Engineering

Making Go errors play nice with Sentry

Scrabble of Own Your Errors

Here at incident.io, we provide a Slack-based incident response tool. The product is powered by a monolithic Go backend service, serving an API that powers Slack interactions, serves an API for our web dashboard, and runs background jobs that help run our customers incidents.

Incidents are high-stakes, and we want to know when something has gone wrong. One of the tools we use is Sentry, which is where our Go backend send its errors.

When something goes wrong, we:

  • Open the error in Sentry
  • Use the stacktrace to find the code that went wrong
  • Go into the code to apply a fix

Sadly, standard Go errors don't have stacktraces. In fact, the way Go wants to model errors makes it hard to get much value from a tool like Sentry at all.

We've had a nightmare getting errors to work for us. While we're a long way from perfect, our setup is much closer to what we were used to in other languages, and Sentry is much more useful as a result.

Here's how we did it.

Stacktraces, please!

Sentry is almost useless without a stacktrace.

As Go's standard library opts not to implement them, we need to find a library that does.

Written by Dave Cheney, pkg/errors is the de-facto standard for Go applications.

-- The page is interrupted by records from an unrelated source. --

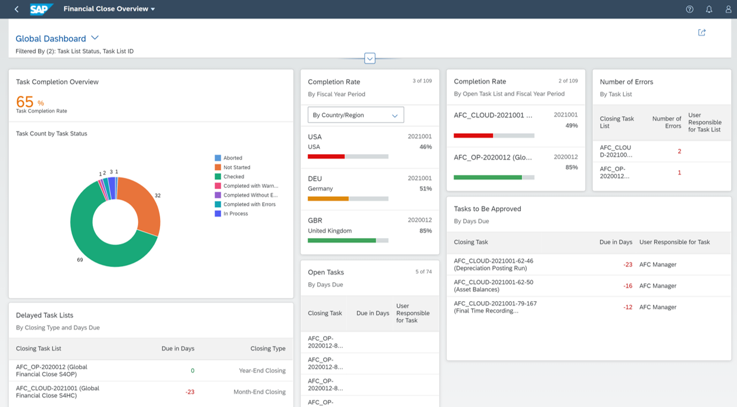Open the share/export icon near Global Dashboard
737x407 pixels.
click(702, 32)
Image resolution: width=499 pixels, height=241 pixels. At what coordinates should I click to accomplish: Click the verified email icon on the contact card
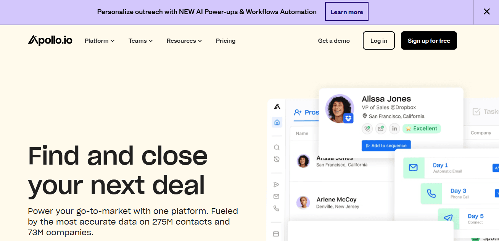381,129
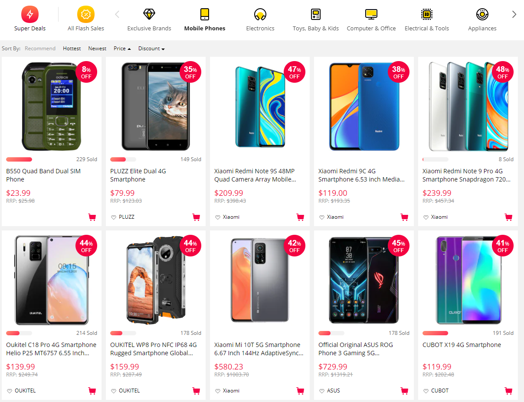Favorite the ASUS brand heart icon
Viewport: 524px width, 402px height.
(x=321, y=391)
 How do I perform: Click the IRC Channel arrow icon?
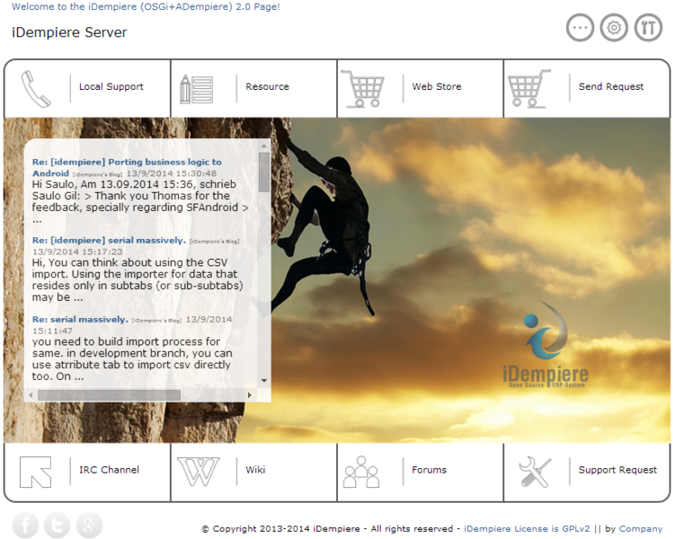point(36,471)
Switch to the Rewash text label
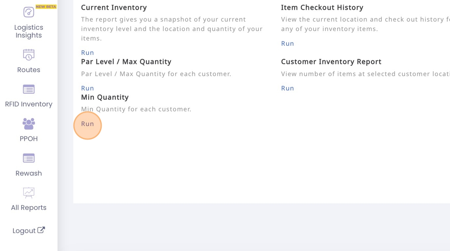This screenshot has width=450, height=251. 29,173
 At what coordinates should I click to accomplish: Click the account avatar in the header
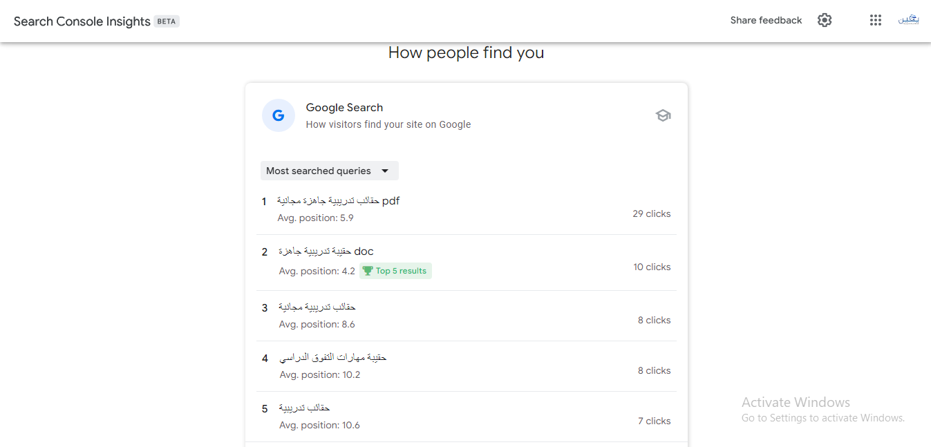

For years this package has been the standard error library for Go, though the project is now archived. I suggest we ignore that, as the library's ubiquity means it's unlikely to disappear, and there isn't an alternative that offers the same functionality.

pkg/errors implements a StackTracer error which provides what we need. Many tools have been built against this interface – Sentry included – so provided we use its errors.New, Sentry will be able to extract the trace and present it.

import (
  "github.com/pkg/errors"
)

func main() {
  errors.New("it ded") // will include a stacktrace
}

As a sidenote, it took a while to understand which package to use. While pkg/errors seems to have won, it's archived and unmaintained, which isn't the best of signs. Then xerrors had similar goals, but is also shutdown and only partly incorporated in the standard library.

For something as critical as how to handle errors, it's a confusing ecosystem to find yourself in.

All errors get stacktraces

With pkg/errors we can now create errors which include stacktraces. But it's not always our code that produces the error, and while we can lint our own code to ensure we always use pkg/errors, a lot of our dependencies (including the standard library) won't.

If, for example, we have:

f, err := os.Open(filename)

We're stuffed, as the err won't have a stacktrace at all.

The errors returned from the stdlib are extremely basic, and don't want to pay the performance penalty of building a stacktrace. As an example, here's the definition of fs.PathError which you receive if Open can't find a file:

type PathError struct {
	Op   string
	Path string
	Err  error
}

As you can see, there's no stacktrace to be found in that struct.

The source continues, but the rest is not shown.